Task directions.
Rewrite everything in the listing from the line containing "Image resolution: width=1080" down to the line containing "[x=574, y=101]", both lines included, keeping the requests unchanged but scaling every coordinate in the answers by 2.3 and rounding each to a whole number, with halves rounded up.

The records.
## BEGIN
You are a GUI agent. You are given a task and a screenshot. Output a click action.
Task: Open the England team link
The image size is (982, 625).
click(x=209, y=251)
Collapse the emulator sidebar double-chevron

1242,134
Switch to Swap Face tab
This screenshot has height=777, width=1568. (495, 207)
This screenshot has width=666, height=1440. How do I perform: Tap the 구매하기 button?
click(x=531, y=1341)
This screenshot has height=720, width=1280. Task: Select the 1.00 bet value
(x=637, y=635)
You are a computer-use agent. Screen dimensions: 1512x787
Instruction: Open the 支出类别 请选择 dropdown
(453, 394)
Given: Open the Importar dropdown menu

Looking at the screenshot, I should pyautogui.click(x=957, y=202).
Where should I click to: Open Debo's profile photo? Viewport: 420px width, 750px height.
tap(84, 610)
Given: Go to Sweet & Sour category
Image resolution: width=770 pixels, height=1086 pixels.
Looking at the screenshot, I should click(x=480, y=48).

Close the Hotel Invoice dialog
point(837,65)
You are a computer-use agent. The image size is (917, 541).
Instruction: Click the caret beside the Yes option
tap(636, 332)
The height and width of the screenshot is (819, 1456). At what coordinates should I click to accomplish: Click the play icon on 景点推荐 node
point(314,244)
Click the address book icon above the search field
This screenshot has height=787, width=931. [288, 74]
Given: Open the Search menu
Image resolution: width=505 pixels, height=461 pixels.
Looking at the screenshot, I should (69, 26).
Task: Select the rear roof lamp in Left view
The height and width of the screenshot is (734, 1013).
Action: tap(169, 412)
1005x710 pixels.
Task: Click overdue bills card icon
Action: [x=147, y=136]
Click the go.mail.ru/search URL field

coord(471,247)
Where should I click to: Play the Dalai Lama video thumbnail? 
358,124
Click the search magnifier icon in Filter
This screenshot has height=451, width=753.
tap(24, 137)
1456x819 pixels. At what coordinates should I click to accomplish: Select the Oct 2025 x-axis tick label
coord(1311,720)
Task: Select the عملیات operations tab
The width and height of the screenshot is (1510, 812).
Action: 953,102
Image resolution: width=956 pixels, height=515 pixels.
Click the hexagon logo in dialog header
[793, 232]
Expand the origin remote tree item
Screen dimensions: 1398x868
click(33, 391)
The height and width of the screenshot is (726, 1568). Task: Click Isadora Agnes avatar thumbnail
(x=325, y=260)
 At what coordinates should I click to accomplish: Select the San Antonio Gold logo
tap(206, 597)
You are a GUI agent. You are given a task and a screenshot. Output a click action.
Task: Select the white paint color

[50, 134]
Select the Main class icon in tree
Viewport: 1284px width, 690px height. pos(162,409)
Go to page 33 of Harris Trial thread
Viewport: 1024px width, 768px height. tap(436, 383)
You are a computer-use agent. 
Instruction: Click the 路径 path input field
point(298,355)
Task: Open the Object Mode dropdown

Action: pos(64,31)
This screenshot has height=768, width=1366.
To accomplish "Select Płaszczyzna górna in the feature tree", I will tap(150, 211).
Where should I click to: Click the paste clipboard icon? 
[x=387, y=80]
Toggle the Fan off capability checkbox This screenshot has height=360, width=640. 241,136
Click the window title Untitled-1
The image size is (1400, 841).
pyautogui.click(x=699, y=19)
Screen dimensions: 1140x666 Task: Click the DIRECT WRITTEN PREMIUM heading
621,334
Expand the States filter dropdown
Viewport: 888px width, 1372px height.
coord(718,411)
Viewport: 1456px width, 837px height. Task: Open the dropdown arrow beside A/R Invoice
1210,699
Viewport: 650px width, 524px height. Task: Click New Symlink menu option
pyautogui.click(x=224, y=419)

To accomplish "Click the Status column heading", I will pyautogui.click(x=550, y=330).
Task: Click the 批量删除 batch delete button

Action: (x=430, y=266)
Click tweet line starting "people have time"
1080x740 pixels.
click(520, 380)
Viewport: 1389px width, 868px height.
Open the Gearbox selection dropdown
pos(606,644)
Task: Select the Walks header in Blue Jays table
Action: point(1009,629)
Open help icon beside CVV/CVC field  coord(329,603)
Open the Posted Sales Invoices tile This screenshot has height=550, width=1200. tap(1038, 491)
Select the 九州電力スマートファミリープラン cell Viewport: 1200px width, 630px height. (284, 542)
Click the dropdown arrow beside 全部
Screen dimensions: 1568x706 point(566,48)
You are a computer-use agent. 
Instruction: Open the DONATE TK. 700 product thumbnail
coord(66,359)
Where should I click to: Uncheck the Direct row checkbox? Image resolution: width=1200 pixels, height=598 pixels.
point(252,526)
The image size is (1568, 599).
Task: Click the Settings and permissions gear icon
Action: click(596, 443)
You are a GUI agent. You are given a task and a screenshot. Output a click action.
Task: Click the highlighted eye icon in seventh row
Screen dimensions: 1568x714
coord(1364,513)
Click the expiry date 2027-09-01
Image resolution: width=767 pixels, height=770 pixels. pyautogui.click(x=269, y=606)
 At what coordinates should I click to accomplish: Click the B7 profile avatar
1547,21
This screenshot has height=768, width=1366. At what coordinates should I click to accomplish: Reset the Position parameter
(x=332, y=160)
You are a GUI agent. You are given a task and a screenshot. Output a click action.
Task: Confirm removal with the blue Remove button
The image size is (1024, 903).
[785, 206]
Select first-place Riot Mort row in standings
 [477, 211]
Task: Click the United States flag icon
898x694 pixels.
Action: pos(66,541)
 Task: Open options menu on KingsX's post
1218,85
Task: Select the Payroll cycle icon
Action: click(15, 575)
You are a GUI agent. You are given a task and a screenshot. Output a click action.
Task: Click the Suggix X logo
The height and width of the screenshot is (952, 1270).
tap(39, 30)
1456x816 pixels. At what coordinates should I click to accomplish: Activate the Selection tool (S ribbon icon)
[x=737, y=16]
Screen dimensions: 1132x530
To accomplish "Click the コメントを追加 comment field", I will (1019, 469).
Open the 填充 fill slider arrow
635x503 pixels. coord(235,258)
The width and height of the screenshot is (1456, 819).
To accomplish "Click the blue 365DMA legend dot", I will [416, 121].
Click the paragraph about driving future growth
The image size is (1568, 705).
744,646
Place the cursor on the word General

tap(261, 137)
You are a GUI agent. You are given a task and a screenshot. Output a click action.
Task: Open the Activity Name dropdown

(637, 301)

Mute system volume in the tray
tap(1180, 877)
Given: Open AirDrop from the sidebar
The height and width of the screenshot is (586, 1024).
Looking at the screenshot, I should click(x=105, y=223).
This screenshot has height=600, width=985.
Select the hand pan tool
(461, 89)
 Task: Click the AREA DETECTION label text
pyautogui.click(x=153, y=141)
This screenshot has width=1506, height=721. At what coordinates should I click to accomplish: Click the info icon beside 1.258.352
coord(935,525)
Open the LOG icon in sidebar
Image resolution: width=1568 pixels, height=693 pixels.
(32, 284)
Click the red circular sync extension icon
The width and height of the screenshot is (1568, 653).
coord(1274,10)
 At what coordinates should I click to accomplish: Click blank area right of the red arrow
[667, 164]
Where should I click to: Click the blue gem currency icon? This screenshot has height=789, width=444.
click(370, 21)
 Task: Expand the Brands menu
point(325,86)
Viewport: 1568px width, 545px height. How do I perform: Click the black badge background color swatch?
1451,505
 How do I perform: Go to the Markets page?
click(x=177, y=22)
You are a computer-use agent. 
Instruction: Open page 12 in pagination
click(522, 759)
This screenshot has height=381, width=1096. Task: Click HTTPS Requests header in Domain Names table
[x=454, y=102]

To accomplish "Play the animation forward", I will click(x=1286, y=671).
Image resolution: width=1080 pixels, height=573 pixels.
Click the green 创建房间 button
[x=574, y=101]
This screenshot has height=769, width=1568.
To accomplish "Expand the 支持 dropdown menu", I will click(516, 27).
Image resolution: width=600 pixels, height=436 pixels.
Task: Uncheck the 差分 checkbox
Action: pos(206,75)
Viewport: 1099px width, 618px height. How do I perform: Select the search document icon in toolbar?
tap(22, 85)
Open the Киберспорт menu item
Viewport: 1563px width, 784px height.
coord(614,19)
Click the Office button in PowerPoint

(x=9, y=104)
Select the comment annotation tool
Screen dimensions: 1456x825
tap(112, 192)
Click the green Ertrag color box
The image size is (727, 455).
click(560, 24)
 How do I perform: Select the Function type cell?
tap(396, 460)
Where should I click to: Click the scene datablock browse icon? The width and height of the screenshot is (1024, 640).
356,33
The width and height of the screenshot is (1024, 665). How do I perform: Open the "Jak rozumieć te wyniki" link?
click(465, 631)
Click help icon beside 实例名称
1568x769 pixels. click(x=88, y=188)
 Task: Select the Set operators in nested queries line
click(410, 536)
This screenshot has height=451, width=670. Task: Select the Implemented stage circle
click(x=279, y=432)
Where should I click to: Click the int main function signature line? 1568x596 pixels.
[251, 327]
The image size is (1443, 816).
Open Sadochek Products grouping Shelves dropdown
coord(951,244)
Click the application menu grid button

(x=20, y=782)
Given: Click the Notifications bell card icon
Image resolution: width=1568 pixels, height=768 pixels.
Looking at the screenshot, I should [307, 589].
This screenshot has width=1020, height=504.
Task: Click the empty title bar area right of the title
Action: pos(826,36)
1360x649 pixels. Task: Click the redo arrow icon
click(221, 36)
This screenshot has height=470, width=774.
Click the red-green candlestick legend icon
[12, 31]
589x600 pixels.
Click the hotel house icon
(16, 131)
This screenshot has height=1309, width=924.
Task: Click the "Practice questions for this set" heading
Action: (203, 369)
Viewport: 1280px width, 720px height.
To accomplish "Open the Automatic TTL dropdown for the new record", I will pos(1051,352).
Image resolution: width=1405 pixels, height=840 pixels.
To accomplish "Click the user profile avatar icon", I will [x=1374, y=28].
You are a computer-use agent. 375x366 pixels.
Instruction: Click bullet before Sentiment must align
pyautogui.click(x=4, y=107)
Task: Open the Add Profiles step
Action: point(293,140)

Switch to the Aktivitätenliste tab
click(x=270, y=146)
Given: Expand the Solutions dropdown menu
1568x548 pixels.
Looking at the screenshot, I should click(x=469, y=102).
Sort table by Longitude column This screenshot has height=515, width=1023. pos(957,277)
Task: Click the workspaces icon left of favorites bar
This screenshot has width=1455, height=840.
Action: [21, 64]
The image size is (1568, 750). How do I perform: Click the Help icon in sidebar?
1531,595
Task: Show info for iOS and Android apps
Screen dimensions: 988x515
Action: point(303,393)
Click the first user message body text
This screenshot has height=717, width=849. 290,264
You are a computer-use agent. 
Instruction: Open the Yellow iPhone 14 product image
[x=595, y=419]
## END
The solution.
Image resolution: width=1080 pixels, height=573 pixels.
Click the green 创建房间 button
[x=1320, y=232]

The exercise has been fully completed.